Quello di Menghistu non fu l’unico caso di neocolonialismo sovietico in Africa. Anche in Angola, il regime fu creato a immagine e somiglianza dell’Unione Sovietica. E sostenuto da un corpo di spedizione cubano trasferito nel Paese solo grazie allo sforzo logistico sovietico: si partì con 2000 uomini nel novembre del 1975 e si arrivò a superare i 15.000 già nell’aprile del 1976. Anche in quel caso la presenza militare sovietico-cubana fu motivata da una guerra: la guerra contro la Namibia, che allora era ancora un protettorato sudafricano.

Ma la presenza delle truppe cubane e dei consiglieri sovietici permise al regime di compiere una spietata repressione contro le rivolte contadine e anche contro i «deviazionisti» interni alla stessa classe dirigente del partito filo-sovietico, l’Mpla. Il regime comunista angolano, nel 2002, ha sconfitto l’Unita, l’ultimo dei nemici interni rimasti. È tuttora in piedi e non è stata fatta giustizia di questi crimini, né si conosce ancora l’entità del massacro. Rudolph Rummel ha calcolato il numero delle sue vittime in circa 125.000 fra uomini, donne e bambini.

Un discorso simile può essere fatto anche per il regime comunista del Mozambico, appoggiato sia da Mosca che da Pechino. Fu anch’esso creato a immagine e somiglianza dei regimi comunisti e fu caratterizzato dalla sua politica di «villaggizzazione» dei contadini: il loro trasferimento in aree controllate, non solo per una questione di sicurezza, ma anche per formare l’«uomo nuovo». Anche il Mozambico usò l’arma alimentare per reprimere la popolazione e pose un rigido controllo sugli aiuti umanitari che affluivano dall’Occidente. Le vittime della sua carestia ammontano a circa 600.000.

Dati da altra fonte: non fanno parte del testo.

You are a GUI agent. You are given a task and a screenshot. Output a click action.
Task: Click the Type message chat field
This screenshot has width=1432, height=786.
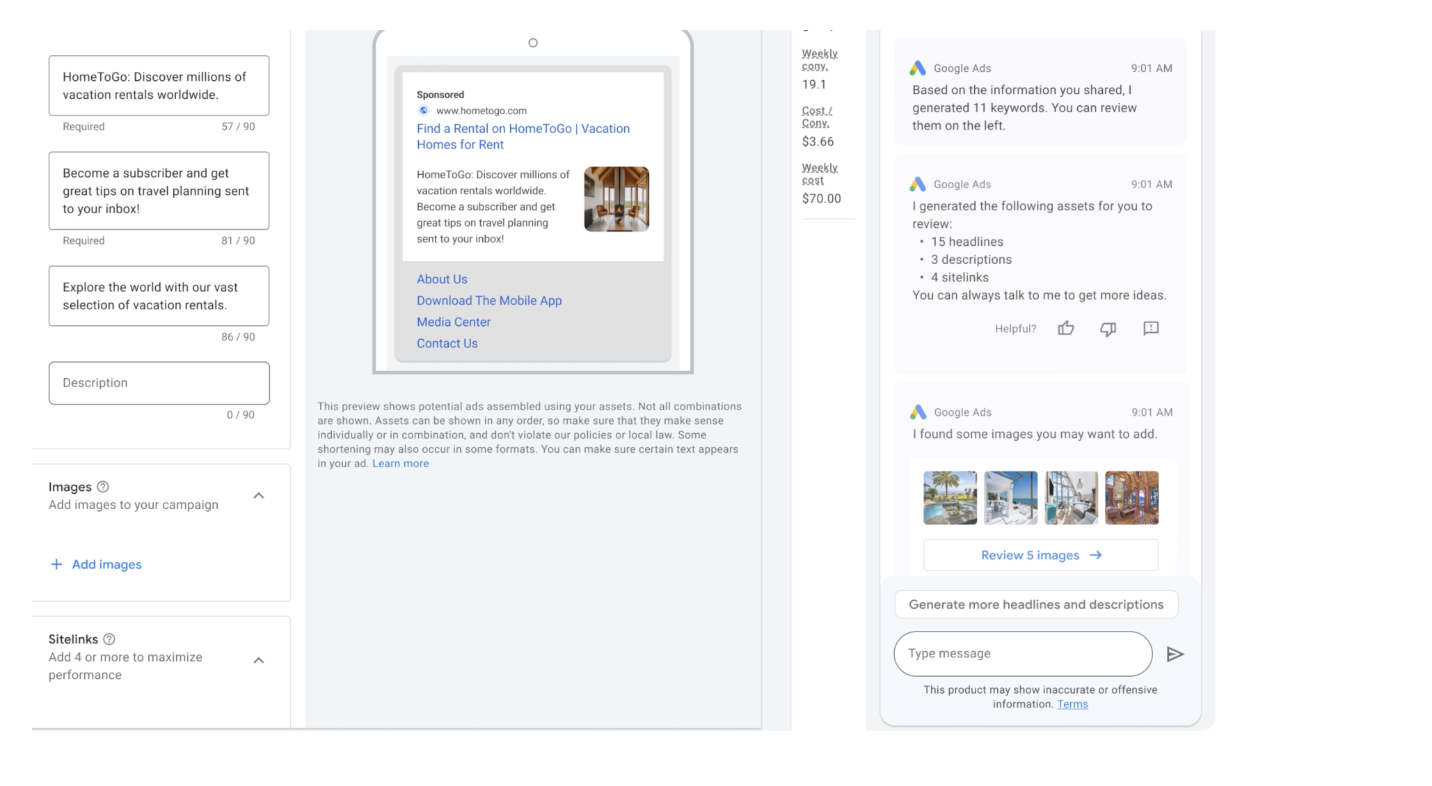tap(1022, 654)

Sono tutti episodi di violenza, corruzione, repressione, guerra che non fanno parte della nostra coscienza collettiva, ancora intrisa dei sensi di colpa per l’imperialismo europeo e a caccia di nuovi colpevoli negli ambienti capitalisti. Si accusano le multinazionali di sfruttare le risorse del Continente Nero e si dimenticano le centinaia di migliaia di vittime fatte, in tempi recentissimi, dagli ultimi veri colonialisti sovietici. Anzi, oltre al danno la beffa: i regimi afro-comunisti sono sempre riusciti a spacciare le loro brutalità per emergenze umanitarie, ad attirare aiuti alimentari, a suscitare nelle opinioni pubbliche occidentali compassione e non indignazione.